アストンマーチンDBR1──24億円超で落札された名車

海外の自動車メディアをチェックしていると、コレクターが手放した希少な名車がオークションに出品され、億単位の落札額でオークションハンマーが叩かれる…といったニュースをよく見かける。先日も、日本の納屋で発見された1969年製のフェラーリ『365GTB/4』、通称「デイトナ」が予想価格を上回る約2億3500万円で落札されて話題となった。そんななか、2017年8月下旬にカリフォルニア州モントレーで開催されたオークションで、英国車として歴代最高価格で落札されたのが1956年に製造されたアストンマーチン『DBR1』だ。その落札額は2225万ドル、じつに約24億6550万円にのぼる。

オークションで史上最高額が付けられた英国車、1956年製アストンマーチン『DBR1』

アストンマーチン『DBR1』を出品したのは、カナダで創業された老舗で、以前は「RMオークション」の名で知られていたRMサザビーズ。2015年から世界最古の美術品オークション会社であるサザビーズと提携し、現在の名称となった。

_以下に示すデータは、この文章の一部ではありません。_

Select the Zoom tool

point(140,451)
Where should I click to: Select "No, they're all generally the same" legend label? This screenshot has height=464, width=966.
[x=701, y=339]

RMサザビーズをはじめ、各オークション会社は毎年夏、サンフランシスコから南へ約2時間のところにある美しい海岸線で開催される「ペブルビーチ・コンクール・デレガンス」の大規模なオークションに、価値の高いヴィンテージカーを競って出品する。2016年には、シェルビー『427S コブラ』、メルセデス・ベンツ『300SLロードスター』、フェラーリ『F40』、マツダ『コスモスポーツ』といった名車が出品され、コブラは落札されなかったものの、『300SLロードスター』が約1億2386万円で落札されなど活況だった。

しかし、今年の最高落札額は、まさしく桁が違う。クルマは英国車ファンなら誰もが知るアストンマーチンの『DBR1』。これまで英国車でもっとも高値で落札されたのは、1955年製のジャガー『Dタイプ』の2180万ドル(約24億1000万円)だったが、それを上回る2225万ドル(約24億6000万円)で落札されたのである。これによって、『DBR1』は“オークションで史上最高額が付けられた英国車”の称号を得ることとなったのだ。

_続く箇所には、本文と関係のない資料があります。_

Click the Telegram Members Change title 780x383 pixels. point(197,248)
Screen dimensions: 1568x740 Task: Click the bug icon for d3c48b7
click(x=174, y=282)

生産台数わずか5台、1959年のル・マン24時間レースを制した英国車史上に残る名車

『DBR1』が英国車歴代最高となる価格で落札されたのには、いくつかの理由がある。まずひとつは、このクルマが1956年にレーシングカーとして開発され、わずか5台のみが製造された超希少車だったということだ。

1950年代前半、当時もっとも注目されていたチャンピオンシップである世界スポーツカー選手権は、市販車をベースにした車両でなければ出場することができなかった。しかし、1955年にレギュレーションが改定され、レース専用に開発されたマシンでも参戦することが可能となる。このとき誕生したのが『DBR1』だ。

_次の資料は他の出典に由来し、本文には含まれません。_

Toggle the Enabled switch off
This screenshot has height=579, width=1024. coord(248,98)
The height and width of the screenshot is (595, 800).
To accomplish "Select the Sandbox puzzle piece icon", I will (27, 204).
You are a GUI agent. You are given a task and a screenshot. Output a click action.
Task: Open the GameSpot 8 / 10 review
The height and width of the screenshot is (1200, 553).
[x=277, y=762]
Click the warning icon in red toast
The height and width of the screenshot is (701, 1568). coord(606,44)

5台の『DBR1』には、一般向けにアストンマーチンが開発した2.5Lの直列6気筒エンジンを搭載したモデルと、ル・マン用の3.0Lエンジンを搭載するモデルの2つがあった。RMサザビーズのプレスリリースによれば、オークションに出品された車両は3.0Lエンジン。しかも、シャーシナンバー「1」が付けられていることから、5台のうち最初に製造されたモデルだったようだ。

『DBR1』は世界3大レースのひとつである1956年のル・マン24時間でデビュー。この年はリタイアしたものの、1959年にはル・マンとニュルブルクリンク1000kmのダブルタイトルを獲得する。当時、不景気によるボンド危機を迎えようとしていたイギリスにとって、アストンマーチンが常勝フェラーリに勝利したニュースは、国中が喜びに湧き上がる出来事だった。

こうした歴史的背景もあり、『DBR1』は超希少車というだけではなく、アストンマーチン、そして英国車の歴史においても、もっとも重要なモデルとされている。そのため、オークションに出品されること自体が大きなニュースとして報じられ、2000万ドル以上の値がつくに違いないと噂されていたのだ。

“アストンマーチンのスペシャリスト”の手によって完璧にリメイクされた『DBR1』

このクルマのステアリングを握ったドライバーたちの名も『DBR1』の価値を引き上げた要因に違いない。たとえば、トニー・ブルックス、スターリング・モス、ジャック・ブラバム、ポール・フレール、ジム・クラーク…。いずれもモータースポーツ史上に燦然と輝く伝説的なレーシングドライバーばかりだ。

そしてもうひとつ、忘れてはならないのが車体の美しさだろう。写真を見ればわかるように、この『DBR1』はこれまで所有していたコレクターによって、本来の価値を下げないように細心の注意を払ってレストアされている。
エメラルドのように輝くグリーンメタリックのボディの塗装はもちろん、ダッシュボードのレイアウトも『DBR1』の設計者であるエドワード・ジョン“テッド”カッティングのリポートを基に再現。しかも、レストアを担ったのは、アストンマーチンのスペシャリストとして知られるR.S. Williams(リチャード・スチュアート・ウィリアムス)社なのだ。

つまり、アストンマーチンの歴史上もっとも価値のある名車が、正統な技術者の手によって完璧に蘇ったからこそ、これだけの高値で落札されたのである。巷では、『DBR1』に付けられた24億円超の価格をめぐって「高い」「安い」との議論がなされているが、落札したコレクターは心から満足しているに違いない。